DIRECTIONS FOR THIS TASK: No record may be left out; print them all verbatim.
+++ INPUT MATERIAL
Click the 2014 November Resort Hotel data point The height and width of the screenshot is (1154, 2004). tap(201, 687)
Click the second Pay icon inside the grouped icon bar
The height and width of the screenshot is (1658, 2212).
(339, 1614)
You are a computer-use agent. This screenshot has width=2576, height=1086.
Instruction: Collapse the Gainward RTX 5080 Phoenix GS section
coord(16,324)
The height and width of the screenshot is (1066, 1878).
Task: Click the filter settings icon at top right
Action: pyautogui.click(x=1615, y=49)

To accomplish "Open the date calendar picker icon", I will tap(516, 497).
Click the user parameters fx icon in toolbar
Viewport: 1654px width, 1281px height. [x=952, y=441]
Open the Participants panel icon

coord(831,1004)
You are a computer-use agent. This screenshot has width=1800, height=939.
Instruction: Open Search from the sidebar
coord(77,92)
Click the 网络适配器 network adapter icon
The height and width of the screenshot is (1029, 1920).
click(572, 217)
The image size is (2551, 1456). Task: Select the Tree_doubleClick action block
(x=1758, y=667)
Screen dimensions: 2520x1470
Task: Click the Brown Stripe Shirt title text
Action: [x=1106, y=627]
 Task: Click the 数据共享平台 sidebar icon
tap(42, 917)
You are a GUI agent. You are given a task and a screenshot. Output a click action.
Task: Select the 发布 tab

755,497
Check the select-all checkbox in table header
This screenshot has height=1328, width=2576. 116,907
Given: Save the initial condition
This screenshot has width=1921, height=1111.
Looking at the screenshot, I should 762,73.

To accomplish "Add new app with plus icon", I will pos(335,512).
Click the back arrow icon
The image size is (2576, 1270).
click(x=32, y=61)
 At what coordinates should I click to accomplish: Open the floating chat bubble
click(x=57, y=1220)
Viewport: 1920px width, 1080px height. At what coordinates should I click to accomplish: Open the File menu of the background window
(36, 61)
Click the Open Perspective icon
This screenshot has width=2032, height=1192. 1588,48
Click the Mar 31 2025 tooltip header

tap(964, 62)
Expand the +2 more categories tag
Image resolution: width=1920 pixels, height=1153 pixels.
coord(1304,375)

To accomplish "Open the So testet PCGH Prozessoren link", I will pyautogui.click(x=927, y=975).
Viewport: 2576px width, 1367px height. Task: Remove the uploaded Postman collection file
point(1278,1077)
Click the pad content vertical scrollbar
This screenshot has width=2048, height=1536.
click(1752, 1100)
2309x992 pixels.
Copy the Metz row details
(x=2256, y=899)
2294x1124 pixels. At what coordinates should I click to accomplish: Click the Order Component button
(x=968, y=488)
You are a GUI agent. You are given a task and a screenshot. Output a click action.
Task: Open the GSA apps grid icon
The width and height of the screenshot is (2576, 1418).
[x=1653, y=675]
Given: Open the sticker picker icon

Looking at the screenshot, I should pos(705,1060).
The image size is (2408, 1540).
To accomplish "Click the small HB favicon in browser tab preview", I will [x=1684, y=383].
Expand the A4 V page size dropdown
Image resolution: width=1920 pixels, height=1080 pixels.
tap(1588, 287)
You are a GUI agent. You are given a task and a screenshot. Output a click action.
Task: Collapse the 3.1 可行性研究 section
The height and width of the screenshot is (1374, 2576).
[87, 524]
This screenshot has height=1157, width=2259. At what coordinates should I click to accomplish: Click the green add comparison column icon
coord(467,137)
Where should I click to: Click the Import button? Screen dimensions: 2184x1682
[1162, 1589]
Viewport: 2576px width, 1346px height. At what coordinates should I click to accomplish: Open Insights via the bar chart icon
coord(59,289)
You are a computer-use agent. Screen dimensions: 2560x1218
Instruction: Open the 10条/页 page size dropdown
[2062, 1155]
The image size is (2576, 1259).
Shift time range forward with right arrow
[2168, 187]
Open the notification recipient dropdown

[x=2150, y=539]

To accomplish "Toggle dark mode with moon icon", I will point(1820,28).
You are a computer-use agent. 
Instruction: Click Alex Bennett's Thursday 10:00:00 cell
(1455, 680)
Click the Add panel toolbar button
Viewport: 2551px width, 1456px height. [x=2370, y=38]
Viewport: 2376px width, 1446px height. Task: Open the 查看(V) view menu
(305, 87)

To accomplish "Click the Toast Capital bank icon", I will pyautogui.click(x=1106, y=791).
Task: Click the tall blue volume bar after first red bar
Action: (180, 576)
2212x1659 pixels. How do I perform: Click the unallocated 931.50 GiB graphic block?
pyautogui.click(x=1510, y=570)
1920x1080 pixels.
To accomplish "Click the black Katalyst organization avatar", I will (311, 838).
++++++
EXERCISE SOLUTION:
Click the 2014 November Resort Hotel data point The height and width of the screenshot is (1154, 2004). tap(201, 687)
Click the second Pay icon inside the grouped icon bar
The height and width of the screenshot is (1658, 2212).
(339, 1614)
You are a computer-use agent. This screenshot has width=2576, height=1086.
Instruction: Collapse the Gainward RTX 5080 Phoenix GS section
coord(16,324)
The height and width of the screenshot is (1066, 1878).
Task: Click the filter settings icon at top right
Action: pyautogui.click(x=1615, y=49)

To accomplish "Open the date calendar picker icon", I will tap(516, 497).
Click the user parameters fx icon in toolbar
Viewport: 1654px width, 1281px height. [x=952, y=441]
Open the Participants panel icon

coord(831,1004)
You are a computer-use agent. This screenshot has width=1800, height=939.
Instruction: Open Search from the sidebar
coord(77,92)
Click the 网络适配器 network adapter icon
The height and width of the screenshot is (1029, 1920).
click(572, 217)
The image size is (2551, 1456). Task: Select the Tree_doubleClick action block
(x=1758, y=667)
Screen dimensions: 2520x1470
Task: Click the Brown Stripe Shirt title text
Action: [x=1106, y=627]
 Task: Click the 数据共享平台 sidebar icon
tap(42, 917)
You are a GUI agent. You are given a task and a screenshot. Output a click action.
Task: Select the 发布 tab

755,497
Check the select-all checkbox in table header
This screenshot has height=1328, width=2576. 116,907
Given: Save the initial condition
This screenshot has width=1921, height=1111.
Looking at the screenshot, I should 762,73.

To accomplish "Add new app with plus icon", I will pos(335,512).
Click the back arrow icon
The image size is (2576, 1270).
click(x=32, y=61)
 At what coordinates should I click to accomplish: Open the floating chat bubble
click(x=57, y=1220)
Viewport: 1920px width, 1080px height. At what coordinates should I click to accomplish: Open the File menu of the background window
(36, 61)
Click the Open Perspective icon
This screenshot has width=2032, height=1192. 1588,48
Click the Mar 31 2025 tooltip header

tap(964, 62)
Expand the +2 more categories tag
Image resolution: width=1920 pixels, height=1153 pixels.
coord(1304,375)

To accomplish "Open the So testet PCGH Prozessoren link", I will pyautogui.click(x=927, y=975).
Viewport: 2576px width, 1367px height. Task: Remove the uploaded Postman collection file
point(1278,1077)
Click the pad content vertical scrollbar
This screenshot has width=2048, height=1536.
click(1752, 1100)
2309x992 pixels.
Copy the Metz row details
(x=2256, y=899)
2294x1124 pixels. At what coordinates should I click to accomplish: Click the Order Component button
(x=968, y=488)
You are a GUI agent. You are given a task and a screenshot. Output a click action.
Task: Open the GSA apps grid icon
The width and height of the screenshot is (2576, 1418).
[x=1653, y=675]
Given: Open the sticker picker icon

Looking at the screenshot, I should pos(705,1060).
The image size is (2408, 1540).
To accomplish "Click the small HB favicon in browser tab preview", I will [x=1684, y=383].
Expand the A4 V page size dropdown
Image resolution: width=1920 pixels, height=1080 pixels.
tap(1588, 287)
You are a GUI agent. You are given a task and a screenshot. Output a click action.
Task: Collapse the 3.1 可行性研究 section
The height and width of the screenshot is (1374, 2576).
[87, 524]
This screenshot has height=1157, width=2259. At what coordinates should I click to accomplish: Click the green add comparison column icon
coord(467,137)
Where should I click to: Click the Import button? Screen dimensions: 2184x1682
[1162, 1589]
Viewport: 2576px width, 1346px height. At what coordinates should I click to accomplish: Open Insights via the bar chart icon
coord(59,289)
You are a computer-use agent. Screen dimensions: 2560x1218
Instruction: Open the 10条/页 page size dropdown
[2062, 1155]
The image size is (2576, 1259).
Shift time range forward with right arrow
[2168, 187]
Open the notification recipient dropdown

[x=2150, y=539]

To accomplish "Toggle dark mode with moon icon", I will point(1820,28).
You are a computer-use agent. 
Instruction: Click Alex Bennett's Thursday 10:00:00 cell
(1455, 680)
Click the Add panel toolbar button
Viewport: 2551px width, 1456px height. [x=2370, y=38]
Viewport: 2376px width, 1446px height. Task: Open the 查看(V) view menu
(305, 87)

To accomplish "Click the Toast Capital bank icon", I will pyautogui.click(x=1106, y=791).
Task: Click the tall blue volume bar after first red bar
Action: (180, 576)
2212x1659 pixels. How do I perform: Click the unallocated 931.50 GiB graphic block?
pyautogui.click(x=1510, y=570)
1920x1080 pixels.
To accomplish "Click the black Katalyst organization avatar", I will (311, 838).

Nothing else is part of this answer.